Updated · Edit on GitHub ↗

Your app lives in a subdirectory (apps/api, packages/web) of a larger repo.
Here’s how to deploy just that subtree to a Wokku app.

Option A — push a subtree (works everywhere)

git subtree ships only a subdirectory as the repo root of your push. No
server config needed.

bash
# from the repo root, push apps/api to the Wokku app's main branch
git subtree push --prefix apps/api wokku main

If the history makes subtree push slow or it rejects a non-fast-forward, split
first and force the branch:

bash
git subtree split --prefix apps/api -b deploy-api
git push wokku deploy-api:main --force

Your Procfile, Dockerfile, and dependency manifest must sit at the root of
that subdirectory (apps/api/Procfile, etc.) — after the subtree split they
become the repo root Wokku sees.

Option B — build from a subdirectory (GitHub auto-deploy)

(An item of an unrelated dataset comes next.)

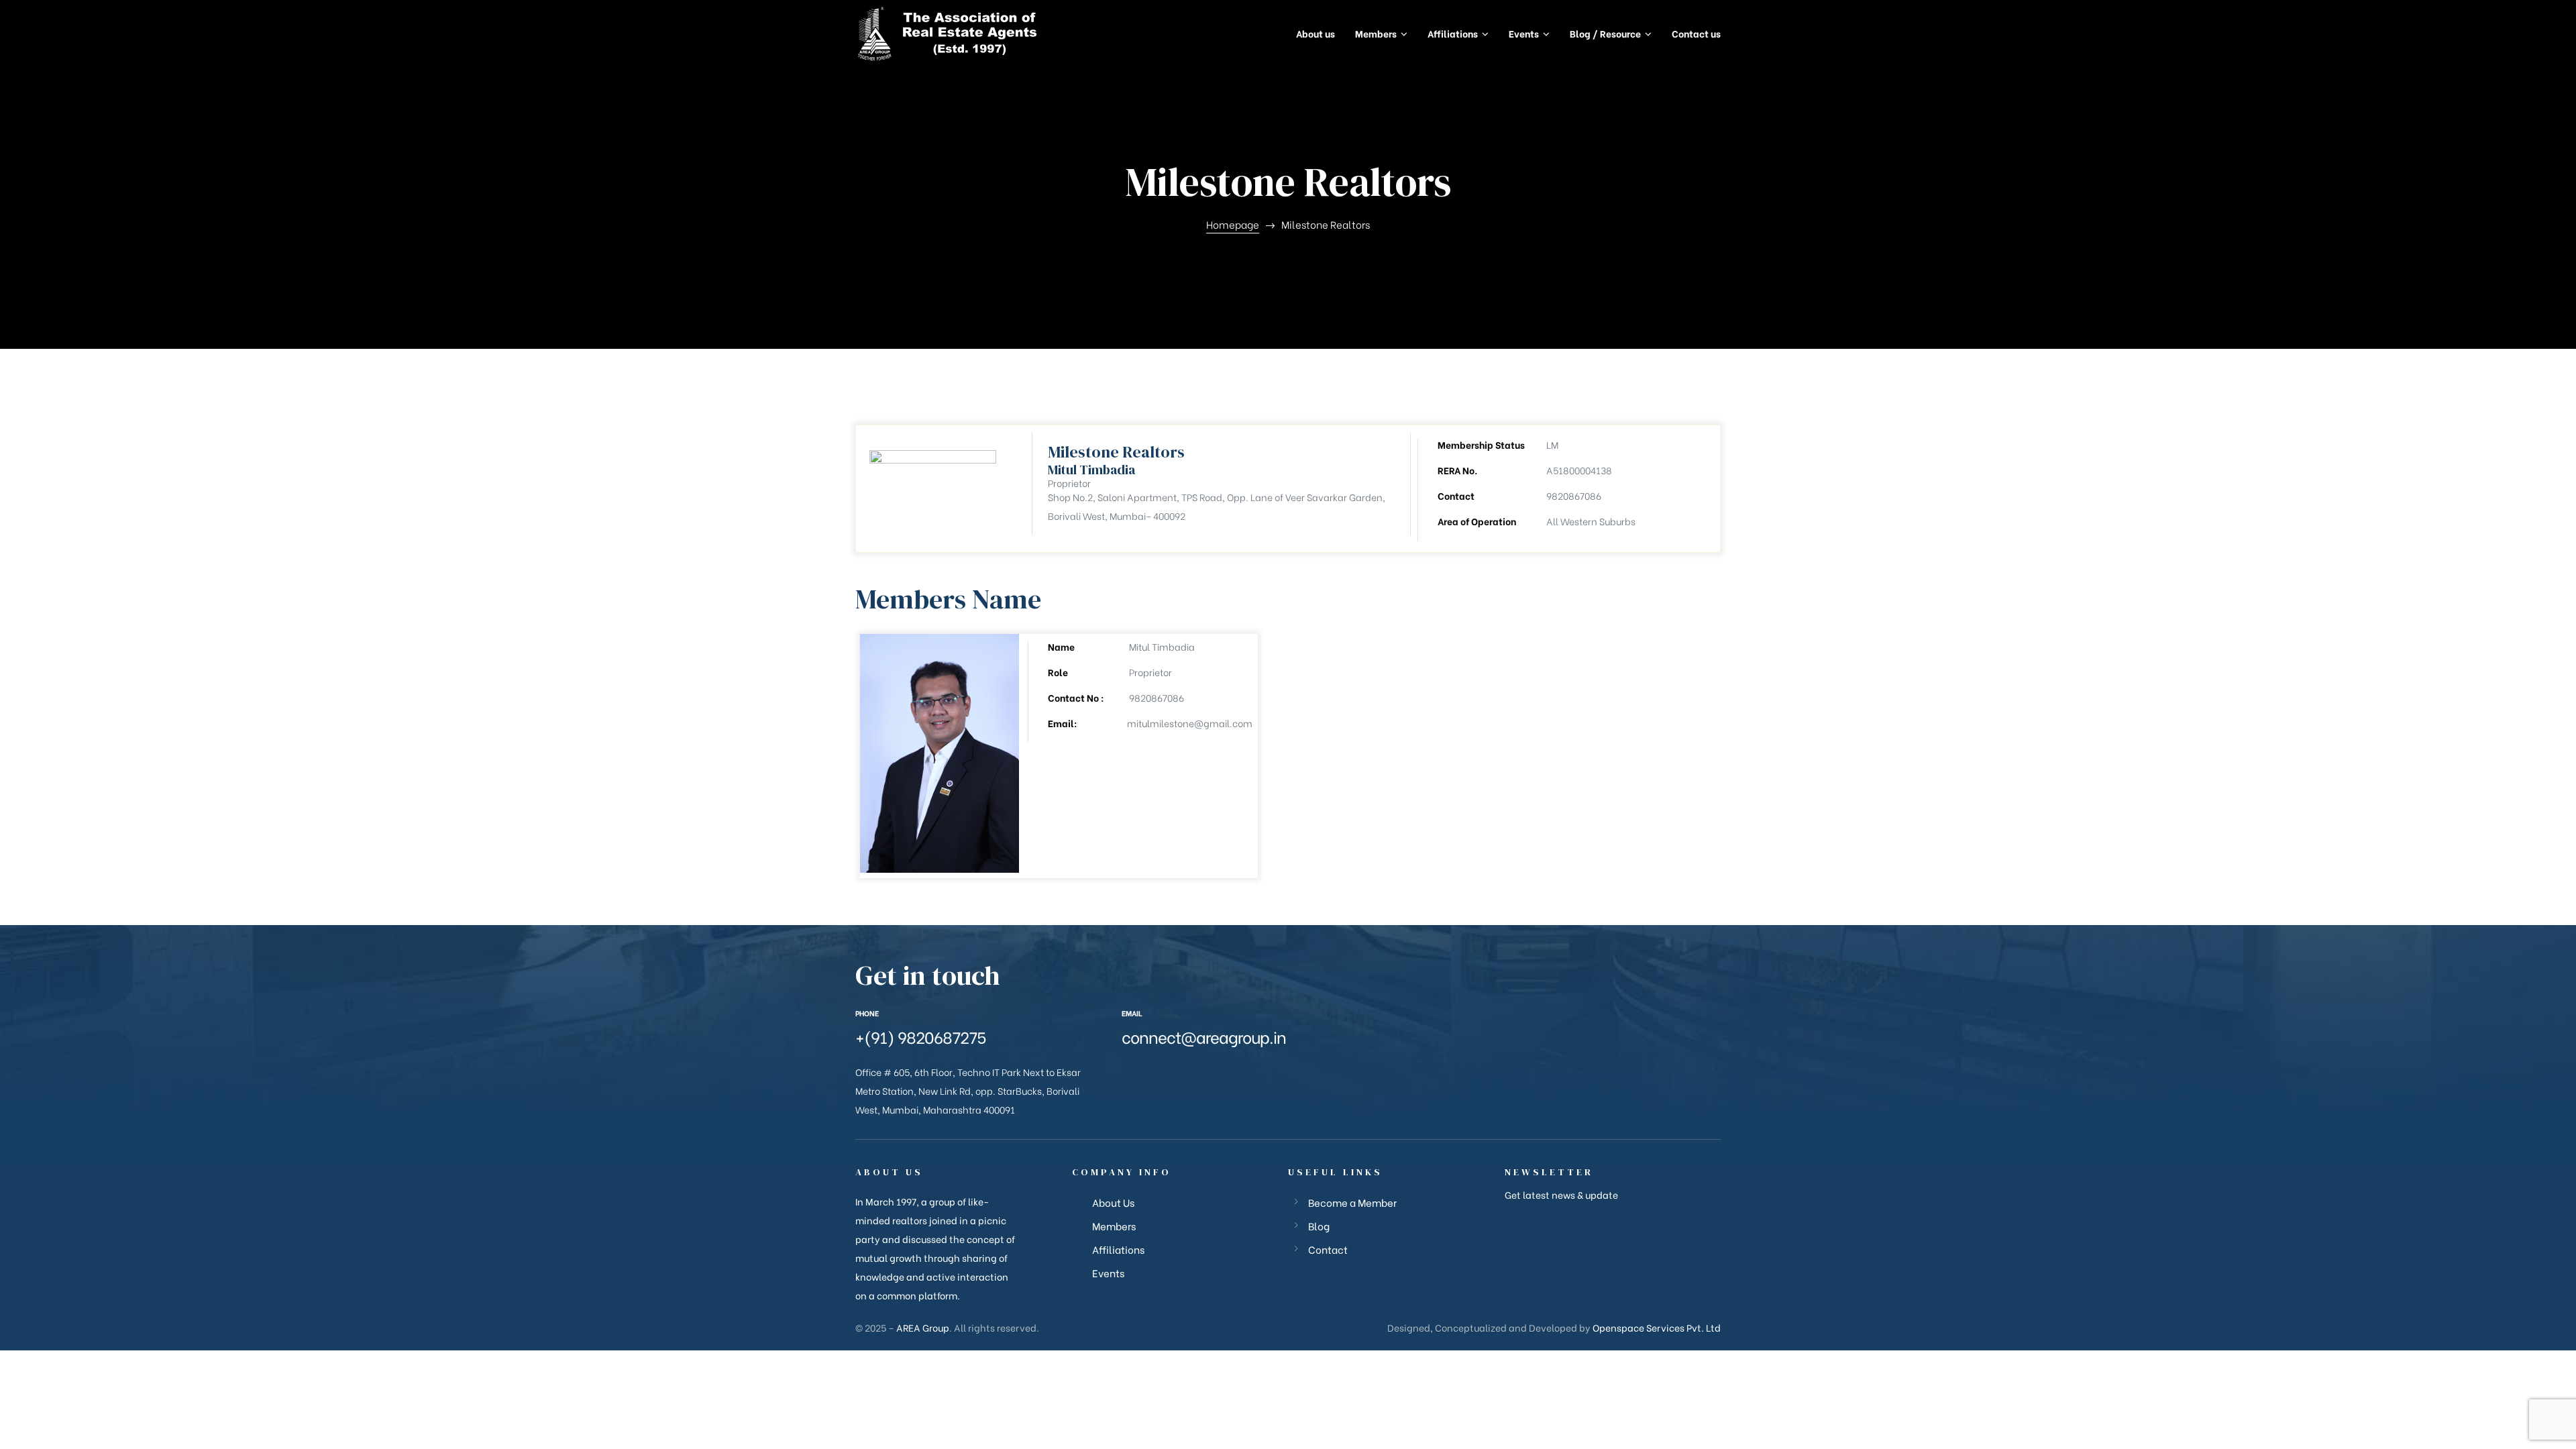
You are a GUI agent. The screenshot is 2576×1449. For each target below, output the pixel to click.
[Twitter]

When deploying via GitHub Auto-Deploy, set the
build directory so Wokku builds from your subfolder on each push:

App → Settings → set Build directory to apps/api.

Every push to the connected branch builds apps/api and deploys it — no subtree
gymnastics.

Multiple apps from one repo

Create one Wokku app per deployable, each pointed at its own subdirectory:

bash
wokku apps:create my-api --server my-server     # build dir apps/api
wokku apps:create my-web --server my-server     # build dir apps/web

Troubleshooting

  • “Updates were rejected” on subtree push — use the split + --force form above.
  • Buildpack detected the wrong language — confirm the manifest (package.json, etc.) is at the subtree/build-dir root.
  • Shared packages not found — a git subtree push only carries the subfolder; vendor shared code into the build dir or use a Dockerfile that copies what it needs.